Federal Reserve Chairman Ben S. Bernanke said yesterday the U.S. is “far from being out of the woods” in recovering from its worst recession since the 1930s. Reports showing American consumer credit decreased $11.5 billion in February from the previous month and Japan’s machinery orders declined 5.4 percent fanned concern demand is cooling in the world’s two largest economies. Economists expected $700 million less credit and a 3.7 percent increase in orders, Bloomberg surveys showed.
“People see a drop in U.S. consumer borrowing as an indication personal income and consumer spending in the region are not on a solid uptrend,”said Mitsushige Akino, who oversees the equivalent of $450 million in assets in Tokyo at Ichiyoshi Investment Management Co. “That concern is reducing risk tolerance.”
Thai Emergency
In Thailand, the SET Index of shares slipped 0.5 percent from a 22-month high and the cost of protecting the nation’s sovereign bonds from default rose after Bangkok was placed under a state of emergency. Prime Minister Abhisit Vejjajiva sought to prevent weeks of anti-government protests turning violent after demonstrators stormed parliament.
Indonesia’s Jakarta Composite Index retreated 0.4 percent from a record close after Perry Warjiyo, the head of the central bank’s economic research and monetary policy division, said local stocks are in a “bubble” and officials are prepared to introduce capital controls should the flow of foreign funds lead to problems. Overseas investors pumped $536 million into the nation’s shares last month, the most since April 2007.

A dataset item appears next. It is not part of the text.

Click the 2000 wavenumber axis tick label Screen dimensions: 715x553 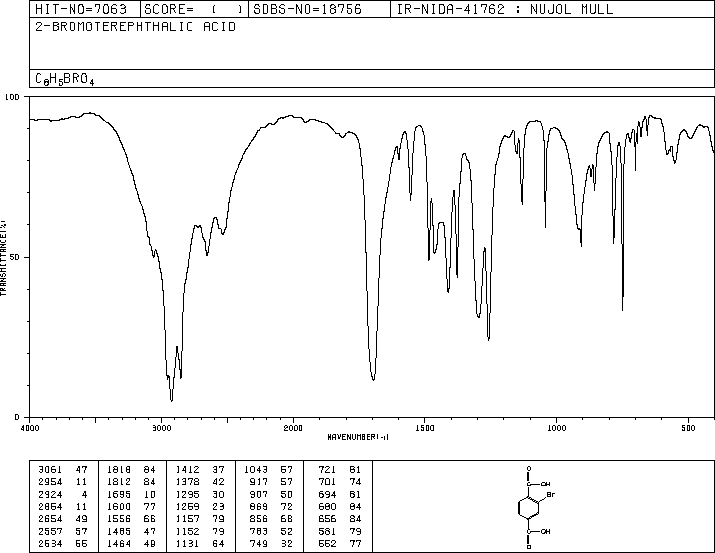pos(293,428)

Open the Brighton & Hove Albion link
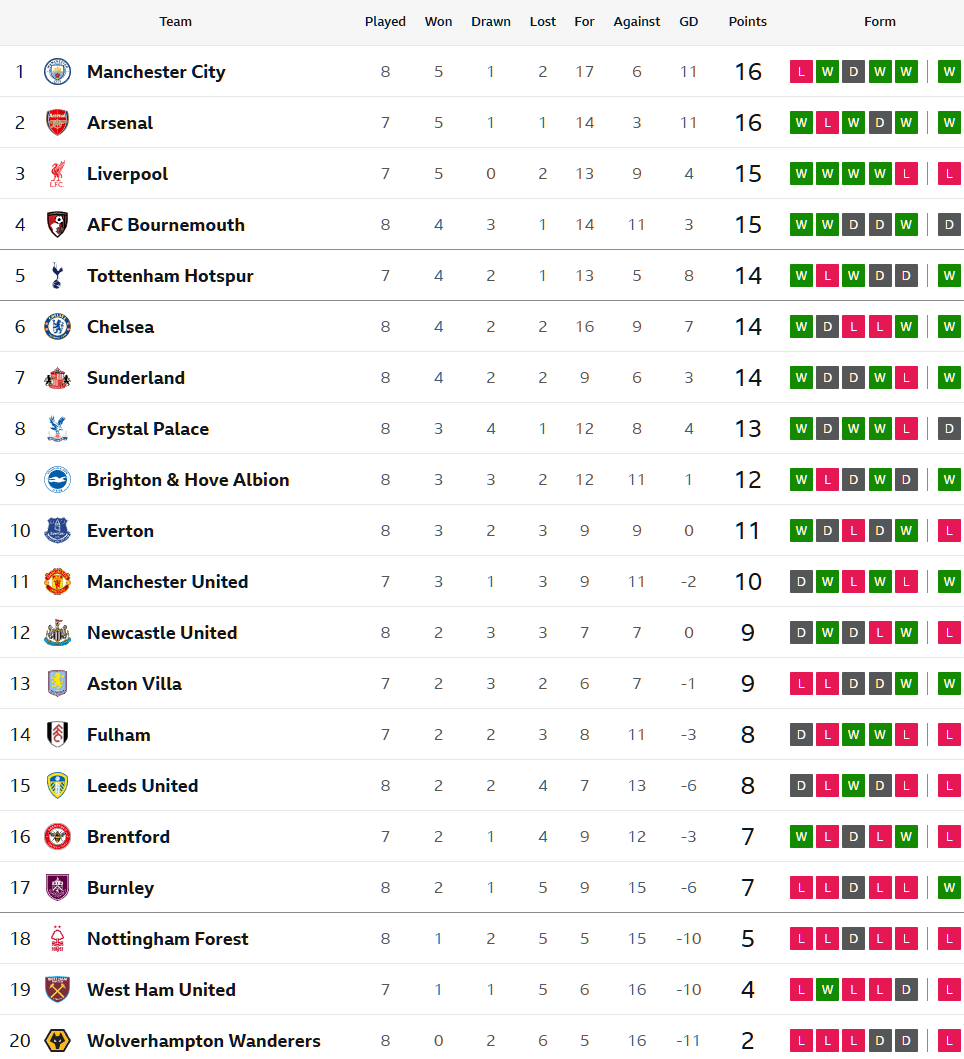tap(188, 480)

Japan’s Nikkei 225 Stock Average sank 1 percent, headed for its lowest close this month, and Australia’s S&P/ASX 200 Index fell 0.8 percent from its highest close since September 2008. BHP Billiton Ltd., the world’s largest mining company, declined 2 percent to A$43.70 after crude oil and metals prices slipped. That’s the biggest slide in six weeks.
Oil, Metals
“The market’s had a decent run and people are looking for things to worry about,” said Mark Daniels, who helps manage about $19 billion at Aberdeen Asset Management Ltd. in Sydney.

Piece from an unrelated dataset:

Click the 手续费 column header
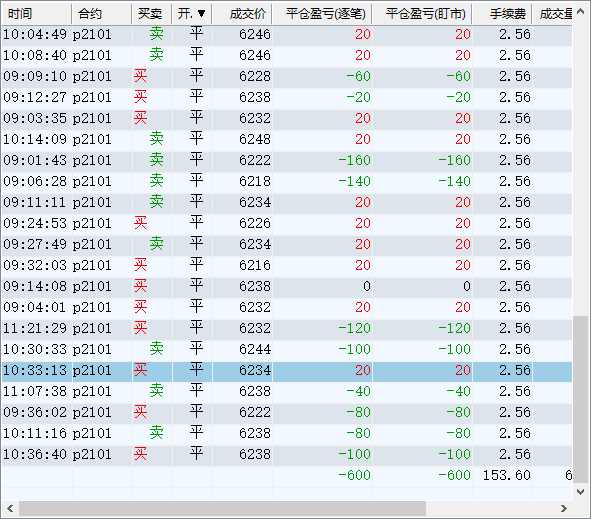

Crude oil futures in New York fell 0.1 percent to $85.76 a barrel in after-hours trading, extending yesterday’s 1.1 percent slump. Three-month copper on the London Metal Exchange dropped as much as 0.9 percent today to $7,871 a metric ton, having earlier this week exceeded $8,000 for the first time since the collapse of Lehman Brothers Holdings Inc. in 2008. Aluminum, lead and zinc prices also declined.
The euro weakened 0.1 percent to $1.3333 in Tokyo, from $1.3344 late yesterday in New York and $1.3504 at the end of last week. Against the yen, the 16-nation currency slid 0.2 percent to 124.35, extending this week’s drop to 2.7 percent.
European retail sales were unchanged in February from a month earlier, according to economists surveyed by Bloomberg before the report today. There was zero economic growth in the region from October through December, the statistics office said yesterday, after previously reporting a 0.1 percent expansion.
Greece Risk
“Poor economic growth prospects and European credit risk concerns are pushing the euro down,” said Imre Speizer, a market strategist in Wellington at Westpac Banking Corp. “If the negative sentiment around Greece continues to linger, it poses an ongoing negative for risk appetite.”
Credit-default swaps tied to Greece’s sovereign debt rose to 415 basis points yesterday and those on Iceland traded at about 400 basis points, according to Markit Group Ltd. data. Iceland had to resort to a $4.6 billion International Monetary Fund-led bailout following the failure of its three largest banks in October 2008.
Greece may default on its debt as early as this year without “extraordinary” financial assistance from the European Union and IMF, Stephen Jen, managing director of BlueGold Capital Management LLP in London, said yesterday in an interview.